EXERCISE - In which lines of the data does the string "computer" appear? Copy every one.

Start of Block

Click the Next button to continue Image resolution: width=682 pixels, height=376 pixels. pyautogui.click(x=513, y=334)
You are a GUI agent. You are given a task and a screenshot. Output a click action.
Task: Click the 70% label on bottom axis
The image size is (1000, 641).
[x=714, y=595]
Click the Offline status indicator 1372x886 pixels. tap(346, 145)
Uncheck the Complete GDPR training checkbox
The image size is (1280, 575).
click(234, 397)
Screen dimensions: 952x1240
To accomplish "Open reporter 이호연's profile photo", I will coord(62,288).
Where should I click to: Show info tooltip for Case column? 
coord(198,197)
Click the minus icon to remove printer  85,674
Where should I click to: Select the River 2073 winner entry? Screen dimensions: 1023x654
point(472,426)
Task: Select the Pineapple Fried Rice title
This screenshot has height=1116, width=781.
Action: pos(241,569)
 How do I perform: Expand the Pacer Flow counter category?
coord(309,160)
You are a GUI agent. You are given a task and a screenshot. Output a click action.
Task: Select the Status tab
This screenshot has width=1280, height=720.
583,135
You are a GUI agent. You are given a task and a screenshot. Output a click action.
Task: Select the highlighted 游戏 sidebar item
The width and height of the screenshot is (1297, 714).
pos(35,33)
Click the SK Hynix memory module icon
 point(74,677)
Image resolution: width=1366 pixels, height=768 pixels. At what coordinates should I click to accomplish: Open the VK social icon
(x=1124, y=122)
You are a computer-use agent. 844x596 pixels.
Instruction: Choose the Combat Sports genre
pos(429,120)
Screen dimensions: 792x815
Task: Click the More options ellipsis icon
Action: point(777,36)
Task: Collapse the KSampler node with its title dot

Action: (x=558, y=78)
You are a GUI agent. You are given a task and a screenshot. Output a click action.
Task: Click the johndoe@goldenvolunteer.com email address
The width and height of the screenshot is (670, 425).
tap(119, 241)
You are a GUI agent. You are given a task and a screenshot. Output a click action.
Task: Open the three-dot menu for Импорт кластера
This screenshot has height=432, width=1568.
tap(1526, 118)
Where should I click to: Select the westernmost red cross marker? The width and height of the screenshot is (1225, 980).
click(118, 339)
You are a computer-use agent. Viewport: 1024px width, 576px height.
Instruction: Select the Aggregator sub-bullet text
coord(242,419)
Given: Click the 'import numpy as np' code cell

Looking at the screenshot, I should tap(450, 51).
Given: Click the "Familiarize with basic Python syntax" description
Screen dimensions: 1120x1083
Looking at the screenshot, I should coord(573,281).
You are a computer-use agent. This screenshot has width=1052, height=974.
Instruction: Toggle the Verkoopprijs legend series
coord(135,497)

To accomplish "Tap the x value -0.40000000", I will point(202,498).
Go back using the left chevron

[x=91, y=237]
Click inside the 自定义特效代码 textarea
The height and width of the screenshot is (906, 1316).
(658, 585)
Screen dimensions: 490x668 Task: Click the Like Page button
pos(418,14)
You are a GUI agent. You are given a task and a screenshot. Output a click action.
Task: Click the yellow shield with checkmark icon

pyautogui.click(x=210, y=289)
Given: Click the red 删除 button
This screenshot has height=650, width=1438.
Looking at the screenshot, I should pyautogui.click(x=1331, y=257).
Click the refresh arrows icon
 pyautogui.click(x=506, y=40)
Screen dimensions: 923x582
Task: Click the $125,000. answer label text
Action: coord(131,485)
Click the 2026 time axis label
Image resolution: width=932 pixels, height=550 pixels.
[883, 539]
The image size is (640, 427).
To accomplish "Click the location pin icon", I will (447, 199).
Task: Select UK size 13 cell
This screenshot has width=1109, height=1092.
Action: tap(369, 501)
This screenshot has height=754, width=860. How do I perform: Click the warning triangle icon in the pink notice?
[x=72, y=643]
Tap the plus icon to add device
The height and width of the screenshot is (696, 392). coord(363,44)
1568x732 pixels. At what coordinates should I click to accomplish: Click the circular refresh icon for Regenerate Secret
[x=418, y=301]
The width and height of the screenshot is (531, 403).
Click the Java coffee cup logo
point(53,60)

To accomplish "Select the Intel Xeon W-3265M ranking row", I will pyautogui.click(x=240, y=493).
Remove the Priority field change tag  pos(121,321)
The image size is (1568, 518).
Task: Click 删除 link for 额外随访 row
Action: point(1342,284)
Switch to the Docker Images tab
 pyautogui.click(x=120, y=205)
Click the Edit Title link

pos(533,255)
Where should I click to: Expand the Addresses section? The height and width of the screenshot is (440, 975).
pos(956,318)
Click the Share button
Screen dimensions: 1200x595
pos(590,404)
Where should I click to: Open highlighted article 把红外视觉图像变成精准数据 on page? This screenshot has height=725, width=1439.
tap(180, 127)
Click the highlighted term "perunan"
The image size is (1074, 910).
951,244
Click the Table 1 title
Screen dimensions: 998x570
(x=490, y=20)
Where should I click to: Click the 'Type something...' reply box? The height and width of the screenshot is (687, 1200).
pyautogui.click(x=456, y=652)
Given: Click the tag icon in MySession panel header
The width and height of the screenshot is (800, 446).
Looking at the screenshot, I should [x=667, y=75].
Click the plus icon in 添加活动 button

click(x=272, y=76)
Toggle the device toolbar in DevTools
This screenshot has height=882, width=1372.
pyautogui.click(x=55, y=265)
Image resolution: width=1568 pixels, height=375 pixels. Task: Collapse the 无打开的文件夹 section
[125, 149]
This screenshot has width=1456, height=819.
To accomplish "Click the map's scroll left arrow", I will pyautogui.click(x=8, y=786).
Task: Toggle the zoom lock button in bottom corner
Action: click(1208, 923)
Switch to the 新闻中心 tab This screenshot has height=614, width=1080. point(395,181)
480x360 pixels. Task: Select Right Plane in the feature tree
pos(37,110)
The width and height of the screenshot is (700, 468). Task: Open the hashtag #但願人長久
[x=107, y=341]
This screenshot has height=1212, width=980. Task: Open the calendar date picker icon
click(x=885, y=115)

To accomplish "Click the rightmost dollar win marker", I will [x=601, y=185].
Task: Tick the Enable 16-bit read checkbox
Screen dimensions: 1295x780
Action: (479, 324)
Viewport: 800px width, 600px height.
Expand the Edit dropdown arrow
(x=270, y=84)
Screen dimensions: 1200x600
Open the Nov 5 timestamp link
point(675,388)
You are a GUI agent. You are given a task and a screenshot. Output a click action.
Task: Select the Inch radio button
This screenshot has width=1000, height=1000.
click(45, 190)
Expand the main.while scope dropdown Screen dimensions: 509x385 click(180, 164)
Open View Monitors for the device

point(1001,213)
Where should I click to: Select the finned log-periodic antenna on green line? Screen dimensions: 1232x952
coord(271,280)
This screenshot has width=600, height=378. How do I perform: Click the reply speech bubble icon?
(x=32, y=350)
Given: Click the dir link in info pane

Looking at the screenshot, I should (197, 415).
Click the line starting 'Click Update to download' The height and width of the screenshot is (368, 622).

End of Block

ANSWER TO THE EXERCISE -
You are a computer-use agent. 844x596 pixels.
You are a computer-use agent. Viewport: 1024px width, 576px height.
You are a computer-use agent. This screenshot has width=1052, height=974.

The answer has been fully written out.